Mes Inscripcions (1779-1785) suivi du Journal (1785-1789)

Nicolas Rétif de la Bretonne
Texte établi, présenté et annoté par Pierre Testud

En cette année 2006 où l’on célèbre le bicentenaire de la mort de Rétif de la Bretonne (1734-1806), la meilleure façon de le rendre vivant était sans doute de publier enfin une partie de ses écrits intimes. Rétif eut une conscience particulièrement aiguë de la fuite du temps, de l’importance de la mémoire, de la nécessité d’échapper à l’instant. Il nous dit dans Monsieur Nicolas, son autobiographie, avoir tenu dès son jeune âge des cahiers où étaient notés les événements importants de sa vie (les memoranda). Ces cahiers, qui servent de base à une partie de Monsieur Nicolas, sont perdus, mais ce qui est parvenu jusqu’à nous sont des liasses de feuillets manuscrits qui témoignent d’un désir continu d’enregistrement.
Mes Inscripcions sont un relevé des inscriptions gravées de 1779 à 1785 sur les parapets de l’île Saint-Louis, au cours de promenades quotidiennes. Muni d’une clé, ou d’un fer, il marque la pierre d’une date, accompagnée le plus souvent de quelques mots abrégés, latins de préférence. Ce sont bien des graffiti avant la lettre (le mot date de la fin du xixe siècle), et du reste les enfants de l’île crient Griffon! Au passage de Rétif. Le griffon, c’est celui qui griffe la pierre avec un poinçon (graphium en latin, origine du mot graffiti) et aussi celui qui griffonne des chiffres et des mots peu lisibles. Il est à la fois inquiétant et risible. Mais pour lui, il ne s’agit pas de laisser sa trace au regard des passants. Il s’agit d’un rite sérieux, à usage intime: retrouver le temps passé, au jour marqué, année après année, et se procurer ainsi, selon l’expression de Rétif, «un véritable aliment de sensibilité». Ce graffitomane n’avait rien d’un exhibitionniste.

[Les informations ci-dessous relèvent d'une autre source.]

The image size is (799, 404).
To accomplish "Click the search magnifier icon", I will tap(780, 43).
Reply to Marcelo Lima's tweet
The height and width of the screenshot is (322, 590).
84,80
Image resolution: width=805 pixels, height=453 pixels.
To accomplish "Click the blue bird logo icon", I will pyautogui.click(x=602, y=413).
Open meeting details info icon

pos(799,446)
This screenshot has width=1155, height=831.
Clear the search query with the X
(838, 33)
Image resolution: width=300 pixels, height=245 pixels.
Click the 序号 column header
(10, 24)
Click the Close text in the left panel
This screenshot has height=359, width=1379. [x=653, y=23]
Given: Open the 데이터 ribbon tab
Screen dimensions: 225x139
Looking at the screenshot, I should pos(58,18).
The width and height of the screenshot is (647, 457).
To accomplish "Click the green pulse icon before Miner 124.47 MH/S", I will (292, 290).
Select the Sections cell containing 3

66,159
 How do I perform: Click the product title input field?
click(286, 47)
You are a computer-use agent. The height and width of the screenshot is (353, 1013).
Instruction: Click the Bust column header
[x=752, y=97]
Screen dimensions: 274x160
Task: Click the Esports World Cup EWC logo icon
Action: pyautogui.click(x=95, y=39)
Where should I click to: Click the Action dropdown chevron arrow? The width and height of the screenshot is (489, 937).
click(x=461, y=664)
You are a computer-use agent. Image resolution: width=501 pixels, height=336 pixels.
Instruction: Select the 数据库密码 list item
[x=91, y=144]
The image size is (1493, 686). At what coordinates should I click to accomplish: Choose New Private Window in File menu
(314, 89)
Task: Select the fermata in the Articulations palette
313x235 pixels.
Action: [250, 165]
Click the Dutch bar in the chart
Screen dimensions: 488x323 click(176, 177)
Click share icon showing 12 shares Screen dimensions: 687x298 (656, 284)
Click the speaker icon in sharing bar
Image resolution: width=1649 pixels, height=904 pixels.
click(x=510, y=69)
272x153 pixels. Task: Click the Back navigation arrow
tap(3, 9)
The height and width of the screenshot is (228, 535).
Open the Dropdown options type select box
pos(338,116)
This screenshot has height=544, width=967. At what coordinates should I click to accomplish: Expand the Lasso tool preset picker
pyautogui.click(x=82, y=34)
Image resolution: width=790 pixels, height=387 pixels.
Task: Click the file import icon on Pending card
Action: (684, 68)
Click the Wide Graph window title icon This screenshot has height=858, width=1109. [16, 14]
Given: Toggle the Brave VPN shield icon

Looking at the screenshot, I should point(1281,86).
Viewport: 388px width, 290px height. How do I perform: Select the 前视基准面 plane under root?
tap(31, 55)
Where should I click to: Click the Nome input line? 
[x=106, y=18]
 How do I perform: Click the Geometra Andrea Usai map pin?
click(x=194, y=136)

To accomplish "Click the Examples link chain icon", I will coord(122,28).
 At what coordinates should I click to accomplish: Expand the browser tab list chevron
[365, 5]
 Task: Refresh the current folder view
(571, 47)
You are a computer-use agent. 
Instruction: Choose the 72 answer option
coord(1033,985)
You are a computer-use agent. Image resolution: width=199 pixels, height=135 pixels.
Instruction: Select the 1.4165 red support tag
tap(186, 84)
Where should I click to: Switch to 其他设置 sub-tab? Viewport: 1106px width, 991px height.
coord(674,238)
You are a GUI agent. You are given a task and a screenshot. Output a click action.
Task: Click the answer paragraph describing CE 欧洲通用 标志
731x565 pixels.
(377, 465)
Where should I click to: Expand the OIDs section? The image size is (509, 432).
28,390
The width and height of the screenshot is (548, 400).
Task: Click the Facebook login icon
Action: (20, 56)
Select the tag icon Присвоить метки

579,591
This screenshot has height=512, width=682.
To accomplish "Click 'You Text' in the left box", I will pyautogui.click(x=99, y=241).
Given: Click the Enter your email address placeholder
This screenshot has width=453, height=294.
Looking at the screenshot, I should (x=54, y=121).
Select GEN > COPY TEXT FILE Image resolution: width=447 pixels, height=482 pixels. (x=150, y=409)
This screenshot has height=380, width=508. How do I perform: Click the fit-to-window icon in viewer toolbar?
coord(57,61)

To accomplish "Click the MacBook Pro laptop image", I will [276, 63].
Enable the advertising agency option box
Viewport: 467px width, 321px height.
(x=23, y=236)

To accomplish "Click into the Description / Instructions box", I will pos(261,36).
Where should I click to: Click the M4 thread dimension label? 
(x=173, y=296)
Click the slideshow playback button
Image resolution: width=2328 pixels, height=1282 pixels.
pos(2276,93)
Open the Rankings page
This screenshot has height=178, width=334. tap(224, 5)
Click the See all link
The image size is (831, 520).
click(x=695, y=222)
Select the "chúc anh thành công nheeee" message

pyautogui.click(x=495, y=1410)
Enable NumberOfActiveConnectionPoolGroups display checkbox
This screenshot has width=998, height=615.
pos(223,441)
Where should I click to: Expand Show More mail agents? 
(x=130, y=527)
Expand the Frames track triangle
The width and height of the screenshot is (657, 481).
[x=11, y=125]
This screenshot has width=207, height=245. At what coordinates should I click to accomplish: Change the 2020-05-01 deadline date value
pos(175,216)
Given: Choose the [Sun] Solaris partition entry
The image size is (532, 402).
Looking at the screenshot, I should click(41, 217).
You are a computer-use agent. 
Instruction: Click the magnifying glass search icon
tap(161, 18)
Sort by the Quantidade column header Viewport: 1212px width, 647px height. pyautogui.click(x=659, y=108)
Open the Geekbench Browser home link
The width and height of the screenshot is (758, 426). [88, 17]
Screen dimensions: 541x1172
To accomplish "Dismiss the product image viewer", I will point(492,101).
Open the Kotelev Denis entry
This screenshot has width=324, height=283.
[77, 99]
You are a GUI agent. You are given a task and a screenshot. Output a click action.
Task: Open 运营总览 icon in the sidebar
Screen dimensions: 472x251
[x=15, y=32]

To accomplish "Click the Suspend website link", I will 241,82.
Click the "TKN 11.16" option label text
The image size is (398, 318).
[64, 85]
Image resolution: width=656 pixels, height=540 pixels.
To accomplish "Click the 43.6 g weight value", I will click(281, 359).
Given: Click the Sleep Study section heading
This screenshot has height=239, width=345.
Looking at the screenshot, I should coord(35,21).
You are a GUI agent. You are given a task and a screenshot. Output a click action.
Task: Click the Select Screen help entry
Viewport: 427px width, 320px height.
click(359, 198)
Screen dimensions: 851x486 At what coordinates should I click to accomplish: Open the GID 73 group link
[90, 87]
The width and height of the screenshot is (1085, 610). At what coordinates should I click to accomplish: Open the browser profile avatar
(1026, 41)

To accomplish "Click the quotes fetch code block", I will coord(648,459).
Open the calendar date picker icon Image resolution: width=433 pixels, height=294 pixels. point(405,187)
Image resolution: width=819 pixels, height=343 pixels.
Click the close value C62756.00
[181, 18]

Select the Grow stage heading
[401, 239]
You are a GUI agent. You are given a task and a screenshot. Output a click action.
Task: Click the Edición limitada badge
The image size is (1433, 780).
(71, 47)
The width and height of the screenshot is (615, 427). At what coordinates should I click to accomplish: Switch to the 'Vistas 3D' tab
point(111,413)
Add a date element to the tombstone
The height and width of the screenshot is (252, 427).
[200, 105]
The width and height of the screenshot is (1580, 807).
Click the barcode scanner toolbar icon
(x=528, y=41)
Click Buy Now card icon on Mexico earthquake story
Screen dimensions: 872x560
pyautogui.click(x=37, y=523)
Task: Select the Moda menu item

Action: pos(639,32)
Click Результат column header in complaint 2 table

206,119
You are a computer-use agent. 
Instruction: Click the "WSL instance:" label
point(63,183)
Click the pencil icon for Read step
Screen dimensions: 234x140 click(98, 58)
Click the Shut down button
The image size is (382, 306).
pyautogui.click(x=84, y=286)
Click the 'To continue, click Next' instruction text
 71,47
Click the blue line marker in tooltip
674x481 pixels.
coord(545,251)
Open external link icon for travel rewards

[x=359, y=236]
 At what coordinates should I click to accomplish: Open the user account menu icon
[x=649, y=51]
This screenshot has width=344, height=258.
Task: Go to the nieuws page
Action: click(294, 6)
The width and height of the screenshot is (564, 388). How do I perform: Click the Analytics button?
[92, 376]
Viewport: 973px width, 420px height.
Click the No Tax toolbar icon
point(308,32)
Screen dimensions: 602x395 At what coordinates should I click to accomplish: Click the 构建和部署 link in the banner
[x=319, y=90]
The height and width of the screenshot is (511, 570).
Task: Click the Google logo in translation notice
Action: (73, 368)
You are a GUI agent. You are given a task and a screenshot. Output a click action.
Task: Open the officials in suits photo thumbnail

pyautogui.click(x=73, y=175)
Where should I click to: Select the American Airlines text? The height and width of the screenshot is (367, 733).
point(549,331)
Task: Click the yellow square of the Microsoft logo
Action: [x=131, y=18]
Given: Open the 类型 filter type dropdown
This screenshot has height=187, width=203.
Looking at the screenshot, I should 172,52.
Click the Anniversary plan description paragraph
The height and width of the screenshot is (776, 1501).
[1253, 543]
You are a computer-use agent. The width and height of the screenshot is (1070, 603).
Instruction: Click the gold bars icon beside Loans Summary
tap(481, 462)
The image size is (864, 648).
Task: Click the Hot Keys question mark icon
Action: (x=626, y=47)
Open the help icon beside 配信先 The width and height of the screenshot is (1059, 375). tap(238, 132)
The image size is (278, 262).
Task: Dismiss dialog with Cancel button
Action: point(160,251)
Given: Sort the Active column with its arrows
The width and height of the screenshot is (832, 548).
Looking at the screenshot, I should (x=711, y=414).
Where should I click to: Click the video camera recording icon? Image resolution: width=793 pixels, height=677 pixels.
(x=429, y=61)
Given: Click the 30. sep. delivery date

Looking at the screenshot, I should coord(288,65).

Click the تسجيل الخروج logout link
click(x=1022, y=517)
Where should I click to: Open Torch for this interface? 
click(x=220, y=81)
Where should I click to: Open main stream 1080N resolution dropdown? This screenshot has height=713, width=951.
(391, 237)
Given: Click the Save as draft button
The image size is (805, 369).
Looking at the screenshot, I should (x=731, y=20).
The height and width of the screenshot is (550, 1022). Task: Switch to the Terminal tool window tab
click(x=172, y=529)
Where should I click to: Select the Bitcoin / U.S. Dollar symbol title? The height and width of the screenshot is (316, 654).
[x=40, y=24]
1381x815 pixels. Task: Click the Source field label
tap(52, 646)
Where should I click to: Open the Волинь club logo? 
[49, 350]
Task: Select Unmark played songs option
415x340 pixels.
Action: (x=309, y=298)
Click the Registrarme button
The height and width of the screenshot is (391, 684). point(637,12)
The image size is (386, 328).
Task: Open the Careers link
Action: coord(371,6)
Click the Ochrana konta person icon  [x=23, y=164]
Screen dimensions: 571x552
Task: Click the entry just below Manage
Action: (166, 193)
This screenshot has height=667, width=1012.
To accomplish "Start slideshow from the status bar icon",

Mais il s’aperçoit que ses notes lapidaires (sans doute gravées peu profondément) ne sont pas à l’abri de la disparition. En 1785, il décide donc, pour assurer leur conservation, de les recueillir sur papier. Il prend alors plaisir à les développer, surtout celles qui sont relatives à son histoire d’amour avec Sara. Son projet est d’en faire «une espèce de livre» et de les annexer à Monsieur Nicolas, dont il vient d’achever le manuscrit. Ce projet ne se réalisera pas.
Sitôt ce relevé terminé, et sur le même manuscrit, il s’engage dans la tenue d’un journal: «Je continuerai désormais à écrire, jour par jour, tout ce qui m’arrivera, jusqu’à la fin de ma vie. J’emporte aujourd’hui ce papier dans ma chambre de la rue Saint-Jacques, afin qu’il ne soit pas vu.» (4 novembre 1785). La sauvegarde des inscriptions l’a donc conduit à systématiser l’enregistrement du vécu. Il tiendra en effet scrupuleusement son journal, notant chaque matin son emploi du temps de la veille: avancées dans ses manuscrits, dans l’impression de ses ouvrages, rencontres, visites, déambulations dans les rues de Paris, secrets de sa vie sexuelle.
En 1889, Paul Cottin avait édité Mes Inscripcions et le début du Journal (jusqu’au 19 août 1787), soit la partie du manuscrit conservée à la Bibliothèque de l’Arsenal. Mais ce travail était entaché d’erreurs et d’approximations. Il fallait le reprendre. La présente édition se fonde sur une transcription rigoureuse, éclairée par une annotation renouvelée, bénéficiant des progrès des études rétiviennes. En outre, elle donne la suite du journal, conservée dans le Département des manuscrits de la Bibliothèque nationale, et longtemps ignorée. Pour des raisons matérielles, il a fallu s’arrêter ici en décembre 1789, alors que cette suite, qui part du 20 août 1787, va jusqu’en juin 1796. Une autre édition viendra donc un jour compléter celle-ci. Des années 1796 – 1806, aucune trace n’est parvenue jusqu’à nous, mais les collections privées peuvent encore réserver d’heureuses surprises.
Lire ces inscriptions et ce journal, c’est connaître dans sa réalité brute la condition d’un homme de lettres sans pension ni fortune personnelle au xviiie siècle : son inlassable travail d’écrivain, ses difficultés pour publier et vendre ses ouvrages, son environnement social, sa vie familiale et ses secrets.
C’est aussi, d’un point de vue historique, découvrir un important jalon dans le processus d’apparition de l’écriture intime en France dans la seconde moitié du XVIIIe siècle.